**TASK TO COMPLETE**
The data below is to be returned in full and exactly.

Source records:

○ ○ ○

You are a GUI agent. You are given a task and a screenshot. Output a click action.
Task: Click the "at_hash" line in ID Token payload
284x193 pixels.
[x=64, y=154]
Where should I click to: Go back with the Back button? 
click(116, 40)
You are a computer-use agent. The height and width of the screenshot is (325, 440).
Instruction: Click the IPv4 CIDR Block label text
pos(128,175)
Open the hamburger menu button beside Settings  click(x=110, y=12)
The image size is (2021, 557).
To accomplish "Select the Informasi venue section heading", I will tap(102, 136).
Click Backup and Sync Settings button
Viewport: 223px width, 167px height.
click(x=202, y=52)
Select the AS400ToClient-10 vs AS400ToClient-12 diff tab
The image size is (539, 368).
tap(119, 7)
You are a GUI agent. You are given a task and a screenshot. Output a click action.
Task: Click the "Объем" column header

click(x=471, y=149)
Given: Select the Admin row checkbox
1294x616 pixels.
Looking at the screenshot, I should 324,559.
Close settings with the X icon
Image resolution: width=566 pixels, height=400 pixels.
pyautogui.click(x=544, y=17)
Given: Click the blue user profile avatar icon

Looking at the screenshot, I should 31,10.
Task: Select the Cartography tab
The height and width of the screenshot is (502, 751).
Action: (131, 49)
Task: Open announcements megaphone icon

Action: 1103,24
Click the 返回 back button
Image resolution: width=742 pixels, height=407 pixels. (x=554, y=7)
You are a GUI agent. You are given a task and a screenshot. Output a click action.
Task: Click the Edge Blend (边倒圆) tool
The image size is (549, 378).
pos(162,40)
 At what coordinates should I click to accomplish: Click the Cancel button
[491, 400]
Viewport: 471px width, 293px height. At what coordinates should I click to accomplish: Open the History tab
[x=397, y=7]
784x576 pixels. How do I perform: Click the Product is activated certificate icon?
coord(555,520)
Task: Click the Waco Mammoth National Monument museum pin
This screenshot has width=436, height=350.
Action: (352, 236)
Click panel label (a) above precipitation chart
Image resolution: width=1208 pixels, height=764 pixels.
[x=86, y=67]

○ ○ ○

**EXERCISE SOLUTION**
You are a GUI agent. You are given a task and a screenshot. Output a click action.
Task: Click the "at_hash" line in ID Token payload
284x193 pixels.
[x=64, y=154]
Where should I click to: Go back with the Back button? 
click(116, 40)
You are a computer-use agent. The height and width of the screenshot is (325, 440).
Instruction: Click the IPv4 CIDR Block label text
pos(128,175)
Open the hamburger menu button beside Settings  click(x=110, y=12)
The image size is (2021, 557).
To accomplish "Select the Informasi venue section heading", I will tap(102, 136).
Click Backup and Sync Settings button
Viewport: 223px width, 167px height.
click(x=202, y=52)
Select the AS400ToClient-10 vs AS400ToClient-12 diff tab
The image size is (539, 368).
tap(119, 7)
You are a GUI agent. You are given a task and a screenshot. Output a click action.
Task: Click the "Объем" column header

click(x=471, y=149)
Given: Select the Admin row checkbox
1294x616 pixels.
Looking at the screenshot, I should 324,559.
Close settings with the X icon
Image resolution: width=566 pixels, height=400 pixels.
pyautogui.click(x=544, y=17)
Given: Click the blue user profile avatar icon

Looking at the screenshot, I should 31,10.
Task: Select the Cartography tab
The height and width of the screenshot is (502, 751).
Action: (131, 49)
Task: Open announcements megaphone icon

Action: 1103,24
Click the 返回 back button
Image resolution: width=742 pixels, height=407 pixels. (x=554, y=7)
You are a GUI agent. You are given a task and a screenshot. Output a click action.
Task: Click the Edge Blend (边倒圆) tool
The image size is (549, 378).
pos(162,40)
 At what coordinates should I click to accomplish: Click the Cancel button
[491, 400]
Viewport: 471px width, 293px height. At what coordinates should I click to accomplish: Open the History tab
[x=397, y=7]
784x576 pixels. How do I perform: Click the Product is activated certificate icon?
coord(555,520)
Task: Click the Waco Mammoth National Monument museum pin
This screenshot has width=436, height=350.
Action: (352, 236)
Click panel label (a) above precipitation chart
Image resolution: width=1208 pixels, height=764 pixels.
[x=86, y=67]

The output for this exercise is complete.